• **Exercise aim**: Your response should contain each line of the data that includes "computer".

Stored data:
.....

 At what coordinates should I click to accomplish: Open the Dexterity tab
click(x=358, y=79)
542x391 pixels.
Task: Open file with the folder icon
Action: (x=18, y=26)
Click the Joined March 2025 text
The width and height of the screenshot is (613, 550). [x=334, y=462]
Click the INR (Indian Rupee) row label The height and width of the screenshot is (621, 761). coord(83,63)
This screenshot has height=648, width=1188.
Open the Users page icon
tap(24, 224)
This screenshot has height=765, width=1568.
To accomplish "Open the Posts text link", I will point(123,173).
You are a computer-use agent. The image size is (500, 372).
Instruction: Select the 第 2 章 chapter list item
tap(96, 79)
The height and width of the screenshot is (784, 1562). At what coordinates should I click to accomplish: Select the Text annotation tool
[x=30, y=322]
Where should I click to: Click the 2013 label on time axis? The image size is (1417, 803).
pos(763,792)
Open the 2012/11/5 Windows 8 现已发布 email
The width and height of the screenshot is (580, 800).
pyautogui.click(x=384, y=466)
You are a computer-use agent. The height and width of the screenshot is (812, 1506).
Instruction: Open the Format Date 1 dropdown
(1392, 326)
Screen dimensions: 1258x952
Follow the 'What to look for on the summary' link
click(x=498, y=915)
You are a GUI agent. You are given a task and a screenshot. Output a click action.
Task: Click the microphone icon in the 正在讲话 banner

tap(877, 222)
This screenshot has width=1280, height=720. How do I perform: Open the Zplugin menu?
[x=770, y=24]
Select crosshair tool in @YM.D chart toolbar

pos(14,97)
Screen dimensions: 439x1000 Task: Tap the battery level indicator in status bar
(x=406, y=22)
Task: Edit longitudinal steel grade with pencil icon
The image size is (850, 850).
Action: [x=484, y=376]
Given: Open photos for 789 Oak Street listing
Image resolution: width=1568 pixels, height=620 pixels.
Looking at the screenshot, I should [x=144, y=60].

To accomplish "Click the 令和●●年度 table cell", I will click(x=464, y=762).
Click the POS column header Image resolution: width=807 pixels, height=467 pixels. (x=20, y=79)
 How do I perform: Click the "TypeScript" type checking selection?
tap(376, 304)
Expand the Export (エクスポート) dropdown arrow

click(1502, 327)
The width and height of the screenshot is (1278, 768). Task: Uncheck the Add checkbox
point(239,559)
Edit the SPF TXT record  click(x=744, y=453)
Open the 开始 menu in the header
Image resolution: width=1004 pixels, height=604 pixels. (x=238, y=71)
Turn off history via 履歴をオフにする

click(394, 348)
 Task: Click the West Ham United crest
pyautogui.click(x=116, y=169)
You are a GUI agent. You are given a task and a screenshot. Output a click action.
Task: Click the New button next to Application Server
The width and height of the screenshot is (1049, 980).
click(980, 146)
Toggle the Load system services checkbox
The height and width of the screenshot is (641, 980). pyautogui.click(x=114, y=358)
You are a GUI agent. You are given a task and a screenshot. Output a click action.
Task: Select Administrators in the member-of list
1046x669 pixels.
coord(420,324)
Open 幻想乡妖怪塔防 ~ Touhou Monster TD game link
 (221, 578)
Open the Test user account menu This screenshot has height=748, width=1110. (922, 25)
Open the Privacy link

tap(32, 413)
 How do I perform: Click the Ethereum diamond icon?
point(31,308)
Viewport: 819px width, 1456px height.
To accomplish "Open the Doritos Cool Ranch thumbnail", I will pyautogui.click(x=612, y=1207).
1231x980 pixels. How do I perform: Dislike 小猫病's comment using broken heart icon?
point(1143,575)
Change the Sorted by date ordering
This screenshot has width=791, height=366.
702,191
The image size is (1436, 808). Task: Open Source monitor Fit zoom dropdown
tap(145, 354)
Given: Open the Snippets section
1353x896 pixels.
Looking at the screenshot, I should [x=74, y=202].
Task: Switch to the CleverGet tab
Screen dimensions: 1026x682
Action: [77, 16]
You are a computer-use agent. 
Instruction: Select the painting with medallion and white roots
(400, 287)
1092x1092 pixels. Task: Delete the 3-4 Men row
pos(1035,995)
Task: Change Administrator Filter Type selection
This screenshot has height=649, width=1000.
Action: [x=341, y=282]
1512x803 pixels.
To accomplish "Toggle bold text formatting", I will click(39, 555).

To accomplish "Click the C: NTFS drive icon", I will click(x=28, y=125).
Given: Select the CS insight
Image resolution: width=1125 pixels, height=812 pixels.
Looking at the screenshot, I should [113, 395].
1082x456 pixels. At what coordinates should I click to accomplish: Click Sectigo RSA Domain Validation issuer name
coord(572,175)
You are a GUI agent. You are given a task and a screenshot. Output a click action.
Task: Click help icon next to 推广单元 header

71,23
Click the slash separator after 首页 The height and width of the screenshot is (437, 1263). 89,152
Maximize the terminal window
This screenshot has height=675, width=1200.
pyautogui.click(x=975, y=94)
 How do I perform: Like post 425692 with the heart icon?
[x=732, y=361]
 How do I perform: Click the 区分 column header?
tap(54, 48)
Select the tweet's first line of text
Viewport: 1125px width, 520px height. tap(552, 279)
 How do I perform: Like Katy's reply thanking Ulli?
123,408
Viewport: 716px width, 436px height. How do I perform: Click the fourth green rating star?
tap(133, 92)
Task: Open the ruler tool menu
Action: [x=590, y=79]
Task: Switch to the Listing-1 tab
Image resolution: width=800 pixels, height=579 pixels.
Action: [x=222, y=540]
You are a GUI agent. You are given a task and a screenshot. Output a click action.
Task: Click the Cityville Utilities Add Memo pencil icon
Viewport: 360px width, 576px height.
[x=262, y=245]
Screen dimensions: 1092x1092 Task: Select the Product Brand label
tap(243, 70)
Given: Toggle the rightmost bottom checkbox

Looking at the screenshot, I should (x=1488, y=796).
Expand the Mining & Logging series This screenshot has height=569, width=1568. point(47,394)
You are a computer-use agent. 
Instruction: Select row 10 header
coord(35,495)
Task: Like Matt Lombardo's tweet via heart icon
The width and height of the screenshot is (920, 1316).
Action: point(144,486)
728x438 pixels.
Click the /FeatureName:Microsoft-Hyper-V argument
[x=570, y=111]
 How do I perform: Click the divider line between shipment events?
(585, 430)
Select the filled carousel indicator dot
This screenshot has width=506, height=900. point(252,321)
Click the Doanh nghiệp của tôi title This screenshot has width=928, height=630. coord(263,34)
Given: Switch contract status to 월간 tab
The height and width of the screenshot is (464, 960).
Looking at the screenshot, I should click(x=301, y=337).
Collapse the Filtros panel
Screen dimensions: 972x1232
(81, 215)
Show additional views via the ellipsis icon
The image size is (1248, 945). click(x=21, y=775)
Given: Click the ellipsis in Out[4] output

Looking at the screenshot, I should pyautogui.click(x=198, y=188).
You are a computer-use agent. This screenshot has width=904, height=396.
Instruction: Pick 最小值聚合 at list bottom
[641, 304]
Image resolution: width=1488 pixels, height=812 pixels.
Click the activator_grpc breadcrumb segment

.....

• **Answer below**:
You are a computer-use agent. The image size is (500, 372).
You are a computer-use agent. The height and width of the screenshot is (812, 1506).
You are a computer-use agent. 
You are a computer-use agent. 
You are a computer-use agent. This screenshot has width=904, height=396.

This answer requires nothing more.